[GIVEN INFORMATION]
-------------------------

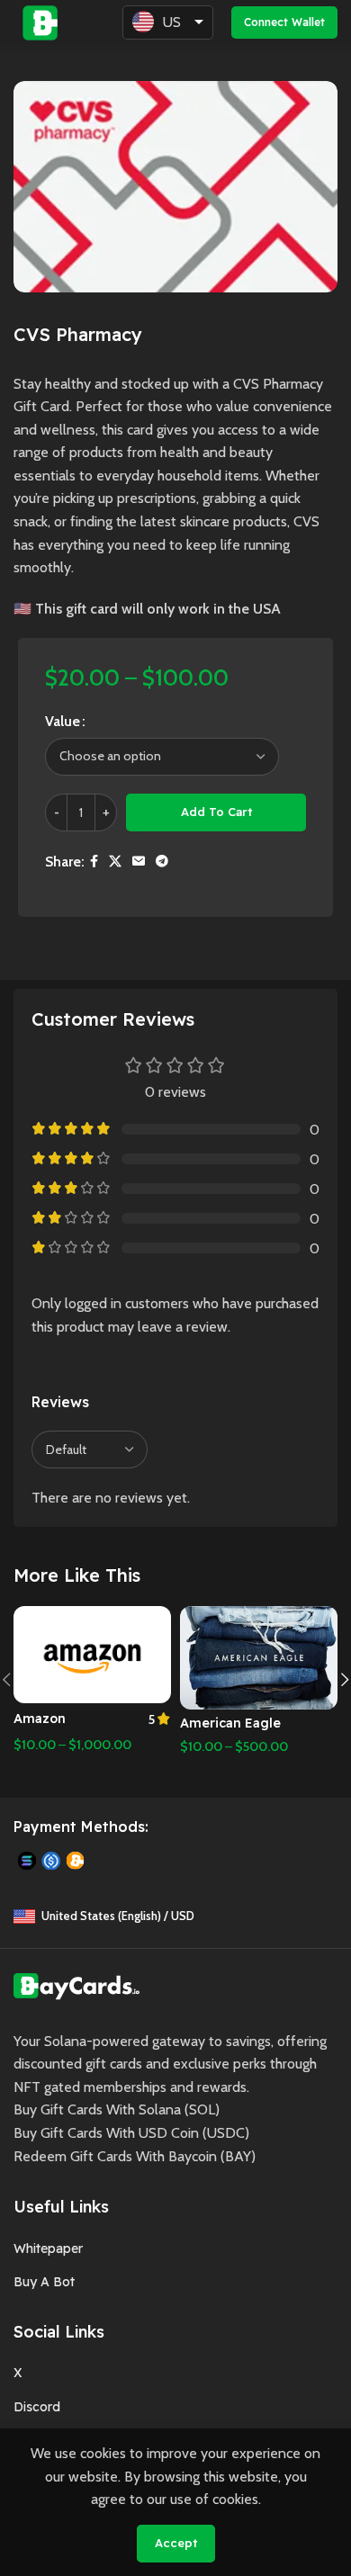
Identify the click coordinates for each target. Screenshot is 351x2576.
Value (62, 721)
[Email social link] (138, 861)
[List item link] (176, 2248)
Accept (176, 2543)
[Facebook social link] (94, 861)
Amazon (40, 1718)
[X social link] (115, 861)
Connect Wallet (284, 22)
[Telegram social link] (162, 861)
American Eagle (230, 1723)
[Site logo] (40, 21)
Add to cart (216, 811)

-------------------------

[AIM OF THE EXERCISE] Only an exact copy of the records, free of images, belongs in the answer.

[RESPONSE AREA]
Identify the click coordinates for each target. Screenshot is 351x2576.
Value (62, 721)
[Email social link] (138, 861)
[List item link] (176, 2248)
Accept (176, 2543)
[Facebook social link] (94, 861)
Amazon (40, 1718)
[X social link] (115, 861)
Connect Wallet (284, 22)
[Telegram social link] (162, 861)
American Eagle (230, 1723)
[Site logo] (40, 21)
Add to cart (216, 811)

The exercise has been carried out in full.